Despite the importance of these applications, little is known about whether firms and individuals appreciate the value of information in bandit problems. That which is known is based on laboratory and field studies of search problems. These studies suggest that people do not search enough, perhaps because of search cost or risk aversion. This thesis attempts to ascertain whether this undervaluation of information extends to the more general bandit environment, and, if so, whether the suboptimality is attributable to search cost, risk aversion, or some other cause.
The results of three laboratory experiments, each addressing a separate family of putative explanations for undervaluation of information in bandits, are presented. The first asks subjects to choose among a set of uncertain alternatives, controlling for mean-conditional risk and search cost. Although subjects appreciate that there is value to information, they experiment less than the optimal amount. Since there is no experimentation cost and mean-conditional risk is constant, these explanations cannot be the primary cause of underexperimentation.
The second experiment uses a more powerful design, asking subjects to report their Gittins indexes, rather than just make a choice. This additional information is used to test that agents are hyperbolic discounters who do not experiment enough because they are disproportionately tempted to maximize their current payoff at the expense of future payoffs. This, too, does not appear to be a primary explanation for underexperimentation because the agent's level of present bias changes over time, contrary to an assumption of the model.
The third experiment tests whether ambiguity aversion, or distaste for variance in the distribution from which the means of the payoff distributions are drawn, contributes to undervaluation of information. Consistent with a prediction of ambiguity aversion, subjects have both lower-than-optimal Gittins indexes and higher-than-optimal willingness to pay for information about the true values of ambiguous alternatives. These results are not consistent with hyperbolic discounting, risk aversion or quantal response behavior. However, the errors vary only with changes in the bandit's horizon, not with small changes in mean and variance as ambiguity aversion predicts.
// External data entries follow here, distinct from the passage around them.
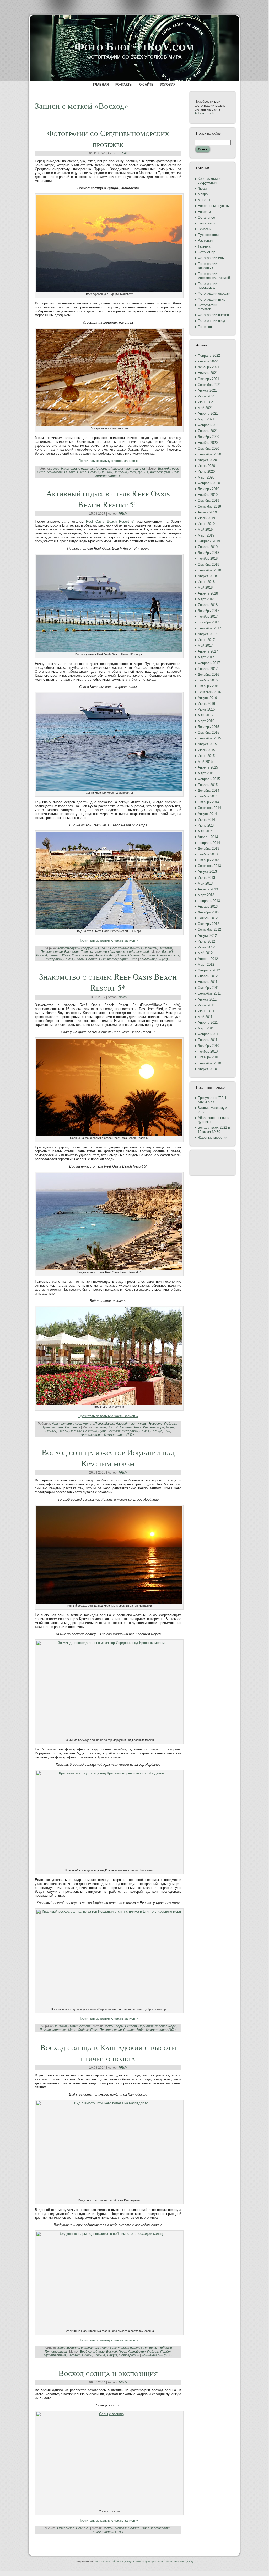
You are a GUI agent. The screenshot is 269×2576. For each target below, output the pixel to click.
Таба (140, 2030)
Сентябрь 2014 (209, 808)
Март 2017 (206, 657)
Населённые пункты (77, 468)
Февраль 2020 (209, 483)
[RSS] (38, 2549)
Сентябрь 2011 (209, 993)
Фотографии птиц (211, 299)
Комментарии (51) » (157, 2355)
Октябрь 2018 (208, 564)
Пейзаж (106, 472)
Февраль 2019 (209, 541)
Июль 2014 (206, 820)
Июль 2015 (206, 750)
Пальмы (134, 955)
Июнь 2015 (206, 756)
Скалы (79, 959)
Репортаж (54, 959)
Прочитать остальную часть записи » (108, 461)
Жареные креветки (212, 1137)
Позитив (148, 955)
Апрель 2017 (208, 651)
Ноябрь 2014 (208, 796)
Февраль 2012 (209, 970)
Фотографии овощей (214, 293)
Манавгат (55, 472)
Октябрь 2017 (208, 622)
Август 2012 (207, 936)
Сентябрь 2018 (209, 570)
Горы (174, 468)
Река (132, 472)
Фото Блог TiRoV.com (134, 45)
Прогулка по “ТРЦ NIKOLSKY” (212, 1100)
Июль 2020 (206, 466)
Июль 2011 (206, 1005)
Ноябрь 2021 (208, 373)
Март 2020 (206, 477)
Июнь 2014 (206, 825)
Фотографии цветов (213, 315)
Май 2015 (205, 762)
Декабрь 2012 (208, 912)
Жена (66, 955)
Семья (68, 959)
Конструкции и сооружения (78, 948)
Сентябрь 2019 (209, 506)
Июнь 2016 (206, 709)
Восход (163, 468)
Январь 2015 (208, 785)
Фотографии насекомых (207, 286)
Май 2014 (205, 831)
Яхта (133, 959)
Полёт (165, 2351)
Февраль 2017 (209, 663)
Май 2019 (205, 530)
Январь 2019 (208, 547)
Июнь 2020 (206, 472)
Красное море (82, 955)
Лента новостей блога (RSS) (112, 2561)
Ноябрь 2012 (208, 918)
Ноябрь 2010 (208, 1051)
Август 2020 (207, 460)
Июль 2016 (206, 704)
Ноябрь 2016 (208, 680)
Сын (102, 959)
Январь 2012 (208, 976)
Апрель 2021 (208, 414)
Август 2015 (207, 744)
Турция (142, 472)
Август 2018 (207, 576)
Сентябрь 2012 (209, 930)
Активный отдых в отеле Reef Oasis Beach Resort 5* (108, 499)
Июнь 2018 (206, 582)
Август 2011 (207, 999)
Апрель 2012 (208, 959)
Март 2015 (206, 773)
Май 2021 (205, 408)
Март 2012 (206, 964)
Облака (70, 472)
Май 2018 (205, 588)
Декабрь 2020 (208, 437)
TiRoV (122, 153)
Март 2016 (206, 721)
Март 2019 (206, 535)
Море (98, 955)
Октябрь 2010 (208, 1057)
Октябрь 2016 (208, 686)
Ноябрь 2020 (208, 443)
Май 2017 (205, 646)
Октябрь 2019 (208, 500)
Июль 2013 (206, 878)
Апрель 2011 (208, 1022)
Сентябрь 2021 (209, 385)
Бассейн (168, 952)
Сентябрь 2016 (209, 692)
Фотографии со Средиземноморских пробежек (108, 138)
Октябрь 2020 (208, 448)
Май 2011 (205, 1017)
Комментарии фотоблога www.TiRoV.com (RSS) (163, 2561)
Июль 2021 (206, 396)
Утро (145, 2528)
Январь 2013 (208, 906)
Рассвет (73, 2355)
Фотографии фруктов (207, 307)
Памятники (206, 223)
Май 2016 (205, 715)
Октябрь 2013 (208, 860)
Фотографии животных (207, 266)
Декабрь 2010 (208, 1046)
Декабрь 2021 (208, 367)
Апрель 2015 (208, 767)
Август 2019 (207, 512)
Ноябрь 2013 (208, 854)
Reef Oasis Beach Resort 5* (110, 521)
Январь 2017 (208, 669)
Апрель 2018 (208, 593)
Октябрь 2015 (208, 732)
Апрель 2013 (208, 889)
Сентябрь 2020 (209, 454)
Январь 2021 (208, 431)
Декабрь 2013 (208, 848)
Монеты (204, 200)
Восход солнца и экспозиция (108, 2372)
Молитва (59, 2030)
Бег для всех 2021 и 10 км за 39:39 (214, 1130)
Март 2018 (206, 599)
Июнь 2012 (206, 947)
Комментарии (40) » (161, 2030)
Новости (150, 948)
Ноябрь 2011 (207, 982)
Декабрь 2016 (208, 674)
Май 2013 (205, 883)
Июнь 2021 (206, 402)
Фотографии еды (211, 258)
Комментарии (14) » (119, 1435)
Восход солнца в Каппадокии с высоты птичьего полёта (108, 2053)
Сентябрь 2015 (209, 738)
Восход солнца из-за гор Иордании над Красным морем (108, 1458)
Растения (71, 952)
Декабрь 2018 (208, 553)
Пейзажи (101, 468)
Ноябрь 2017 (208, 616)
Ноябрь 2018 (208, 558)
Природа (120, 472)
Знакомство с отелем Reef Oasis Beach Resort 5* (108, 982)
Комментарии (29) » (155, 959)
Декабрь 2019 (208, 489)
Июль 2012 (206, 941)
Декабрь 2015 (208, 727)
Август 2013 (207, 872)
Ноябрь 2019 (208, 495)
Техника (139, 468)
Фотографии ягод (211, 321)
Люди (55, 468)
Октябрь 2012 (208, 924)
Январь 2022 (208, 361)
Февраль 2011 (209, 1034)
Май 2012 (205, 953)
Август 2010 (207, 1069)
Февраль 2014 (209, 843)
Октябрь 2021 (208, 379)
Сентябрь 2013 (209, 866)
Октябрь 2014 (208, 802)
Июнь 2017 (206, 640)
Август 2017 (207, 634)
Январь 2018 (208, 605)
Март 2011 (206, 1028)
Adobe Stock (204, 113)
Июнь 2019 (206, 524)
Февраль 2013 (209, 901)
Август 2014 (207, 814)
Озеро (82, 472)
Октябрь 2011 (208, 988)
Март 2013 (206, 895)
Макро (109, 1424)
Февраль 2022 (209, 356)
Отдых (93, 472)
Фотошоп (205, 327)
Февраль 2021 (209, 425)
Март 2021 (206, 419)
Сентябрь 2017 (209, 628)
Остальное (65, 2528)
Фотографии (159, 472)
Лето (41, 472)
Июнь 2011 (206, 1011)
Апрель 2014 (208, 837)
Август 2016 (207, 698)
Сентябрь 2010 (209, 1063)
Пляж (94, 2030)
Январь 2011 (207, 1040)
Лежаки (45, 2030)
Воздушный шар (92, 2351)
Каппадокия (137, 2351)
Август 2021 (207, 390)
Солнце (92, 959)
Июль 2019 (206, 518)
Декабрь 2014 (208, 790)
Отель (121, 955)
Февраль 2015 (209, 779)
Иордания (145, 2026)
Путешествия (120, 468)
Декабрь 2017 (208, 611)
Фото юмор (206, 252)
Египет (54, 955)
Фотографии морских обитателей (122, 952)
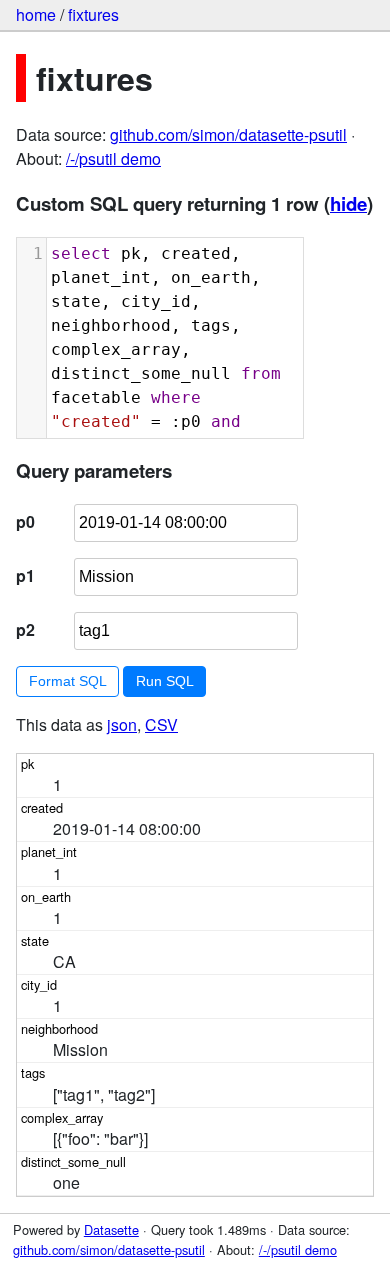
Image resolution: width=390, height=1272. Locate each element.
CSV (161, 724)
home (36, 14)
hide (348, 203)
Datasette (111, 1229)
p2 (25, 629)
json (122, 724)
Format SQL (68, 681)
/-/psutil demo (113, 158)
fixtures (93, 14)
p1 (25, 575)
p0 (25, 521)
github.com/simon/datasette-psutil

Taken together, these experiments suggest ambiguity aversion is a likely cause of suboptimal play in bandits, as is cognitive shortcuts used in formulating and solving the dynamic programming problem. If these errors can be demonstrated across a wide enough set of bandits, in the field as well as in the laboratory, then policies can be developed based on this behavioral understanding of choice. These policies can improve the welfare of the workers, shoppers and firms who have to solve bandit problems.